Content in this edit is translated from the existing German Wikipedia article at :de:Schloss Karlstein (Niederösterreich); see its history for attribution.

Castle in Lower Austria

Burg Karlstein is a castle in Lower Austria, Austria.

Karlstein was first mentioned as Chadelstain in 1112. As a Feudal castle (castle held in fief) of various noble families, Karlstein belonged to the respective sovereign. Under the Puchheim family, it briefly became a centre of the Reformation from 1576 onward.

Since it was not continuously owned by one family for extended periods, it was continually rebuilt and expanded. Virtually no elements of the original castle remain. The preserved castle chapel dates back to the 16th century.

Its use has also changed over the centuries. Originally a noble residence, it was also a clock factory from 1880 onwards. The castle also served as a prison for a time. It is believed that the peasant leader Georg Schrembser was imprisoned there until his execution in 1597.

Although the castle, owned by Count van der Straten, was uninhabitable in 1914, an internment camp was established here during the First World War. The Montenegrin General Staff was also imprisoned here.

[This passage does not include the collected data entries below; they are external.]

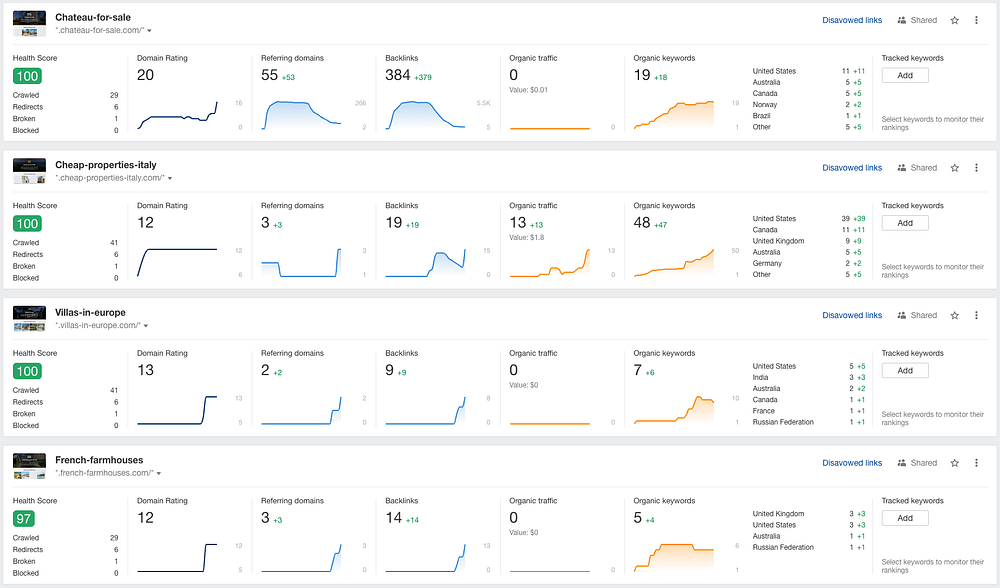Viewport: 1000px width, 588px height.
Task: Open the Villas-in-europe project title
Action: click(90, 312)
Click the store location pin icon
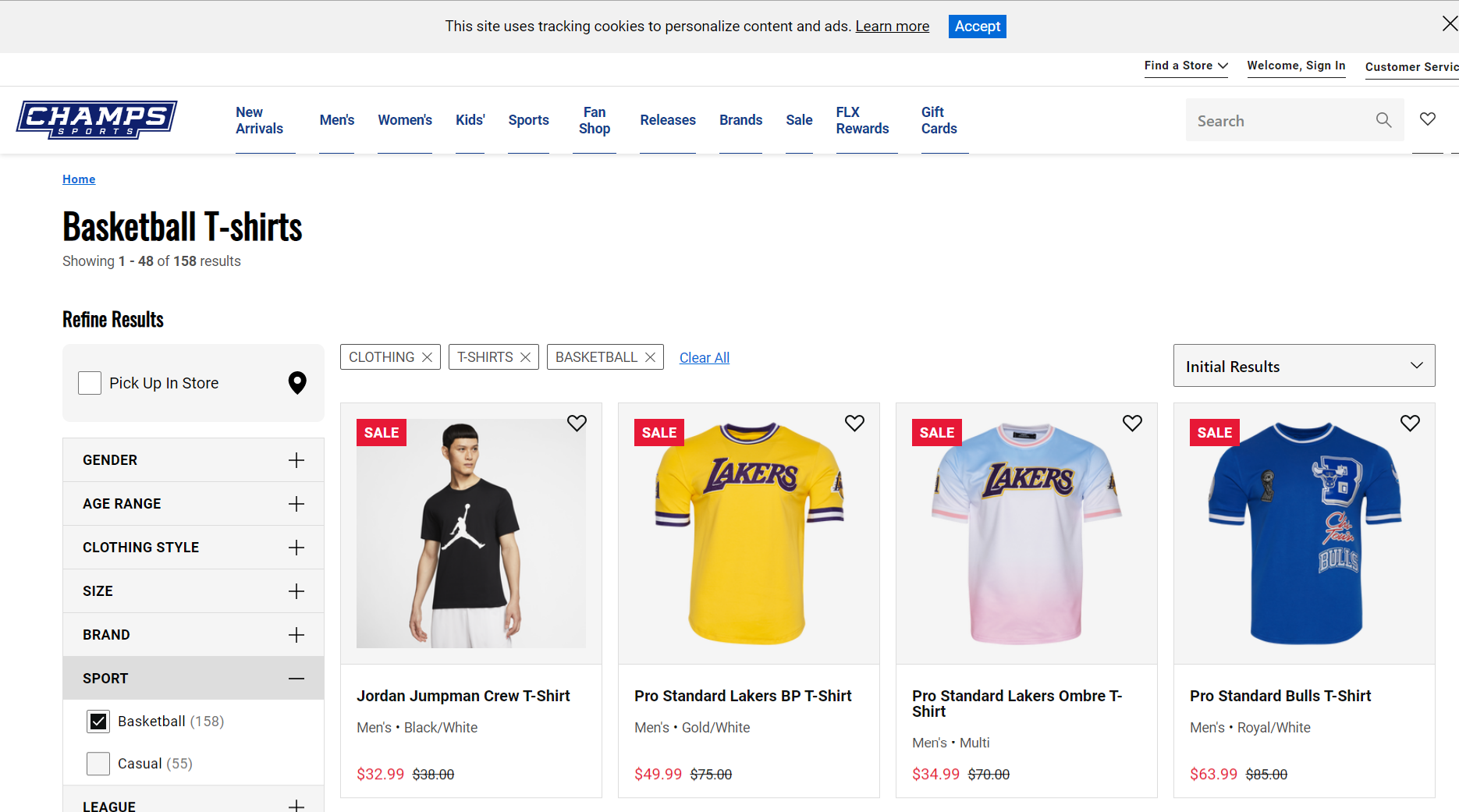 pos(297,382)
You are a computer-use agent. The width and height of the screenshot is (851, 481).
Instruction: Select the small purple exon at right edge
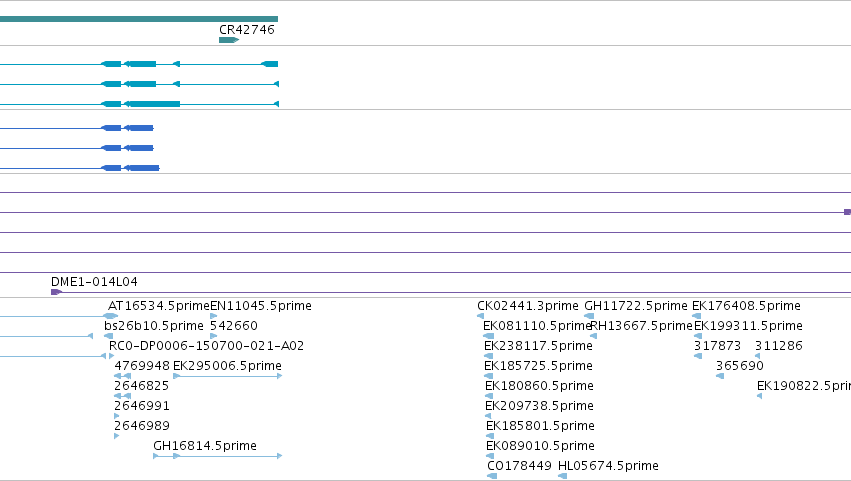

Before and after the end of the Hungarian Soviet Republic on August 1, 1919, its most important representatives fled to German-Austrian territory, where they were granted asylum and initially housed in the Drosendorf internment camp. Subsequently, Béla Kun and Jenő Landler, a total of approximately 40 people, were brought together at Karlstein Castle, where they faced possible extradition by the Hungarian successor state.

Later the castle was also used as a youth hostel and in the 1960s as a guesthouse.